→ **Data supplied**:
= = = = =

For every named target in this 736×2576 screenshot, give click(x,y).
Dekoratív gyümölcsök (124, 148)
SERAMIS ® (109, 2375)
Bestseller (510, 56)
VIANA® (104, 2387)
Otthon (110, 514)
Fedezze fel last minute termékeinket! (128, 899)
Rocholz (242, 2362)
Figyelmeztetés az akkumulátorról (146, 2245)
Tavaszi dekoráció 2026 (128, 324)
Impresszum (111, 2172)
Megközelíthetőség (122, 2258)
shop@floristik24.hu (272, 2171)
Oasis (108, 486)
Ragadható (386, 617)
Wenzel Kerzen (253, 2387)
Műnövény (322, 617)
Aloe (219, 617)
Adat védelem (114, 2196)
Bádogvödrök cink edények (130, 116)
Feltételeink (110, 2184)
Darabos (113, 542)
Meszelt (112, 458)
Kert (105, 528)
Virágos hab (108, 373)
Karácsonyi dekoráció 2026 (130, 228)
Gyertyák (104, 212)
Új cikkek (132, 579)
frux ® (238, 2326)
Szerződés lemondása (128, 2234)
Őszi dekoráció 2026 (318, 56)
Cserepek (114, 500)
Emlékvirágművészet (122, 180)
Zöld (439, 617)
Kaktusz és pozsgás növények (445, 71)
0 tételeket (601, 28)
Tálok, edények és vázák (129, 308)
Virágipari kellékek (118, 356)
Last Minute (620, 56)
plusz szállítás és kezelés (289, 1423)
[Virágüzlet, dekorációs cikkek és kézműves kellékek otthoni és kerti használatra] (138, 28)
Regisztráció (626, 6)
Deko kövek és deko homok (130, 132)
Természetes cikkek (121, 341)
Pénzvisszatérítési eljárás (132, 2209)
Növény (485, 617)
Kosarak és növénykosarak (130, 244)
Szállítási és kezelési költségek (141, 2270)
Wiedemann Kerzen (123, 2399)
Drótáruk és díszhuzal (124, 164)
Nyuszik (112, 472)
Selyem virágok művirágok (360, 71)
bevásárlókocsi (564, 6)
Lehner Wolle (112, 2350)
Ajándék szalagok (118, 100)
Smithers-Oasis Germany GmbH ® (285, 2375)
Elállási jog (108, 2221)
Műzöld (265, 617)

= = = = =

Nothing in the data above should change. Please copy it all.

→ **Problem solution**:
For every named target in this 736×2576 screenshot, give click(x,y).
Dekoratív gyümölcsök (124, 148)
SERAMIS ® (109, 2375)
Bestseller (510, 56)
VIANA® (104, 2387)
Otthon (110, 514)
Fedezze fel last minute termékeinket! (128, 899)
Rocholz (242, 2362)
Figyelmeztetés az akkumulátorról (146, 2245)
Tavaszi dekoráció 2026 (128, 324)
Impresszum (111, 2172)
Megközelíthetőség (122, 2258)
shop@floristik24.hu (272, 2171)
Oasis (108, 486)
Ragadható (386, 617)
Wenzel Kerzen (253, 2387)
Műnövény (322, 617)
Aloe (219, 617)
Adat védelem (114, 2196)
Bádogvödrök cink edények (130, 116)
Feltételeink (110, 2184)
Darabos (113, 542)
Meszelt (112, 458)
Kert (105, 528)
Virágos hab (108, 373)
Karácsonyi dekoráció 2026 (130, 228)
Gyertyák (104, 212)
Új cikkek (132, 579)
frux ® (238, 2326)
Szerződés lemondása (128, 2234)
Őszi dekoráció 2026 (318, 56)
Cserepek (114, 500)
Emlékvirágművészet (122, 180)
Zöld (439, 617)
Kaktusz és pozsgás növények (445, 71)
0 tételeket (601, 28)
Tálok, edények és vázák (129, 308)
Virágipari kellékek (118, 356)
Last Minute (620, 56)
plusz szállítás és kezelés (289, 1423)
[Virágüzlet, dekorációs cikkek és kézműves kellékek otthoni és kerti használatra] (138, 28)
Regisztráció (626, 6)
Deko kövek és deko homok (130, 132)
Természetes cikkek (121, 341)
Pénzvisszatérítési eljárás (132, 2209)
Növény (485, 617)
Kosarak és növénykosarak (130, 244)
Szállítási és kezelési költségek (141, 2270)
Wiedemann Kerzen (123, 2399)
Drótáruk és díszhuzal (124, 164)
Nyuszik (112, 472)
Selyem virágok művirágok (360, 71)
bevásárlókocsi (564, 6)
Lehner Wolle (112, 2350)
Ajándék szalagok (118, 100)
Smithers-Oasis Germany GmbH ® (285, 2375)
Elállási jog (108, 2221)
Műzöld (265, 617)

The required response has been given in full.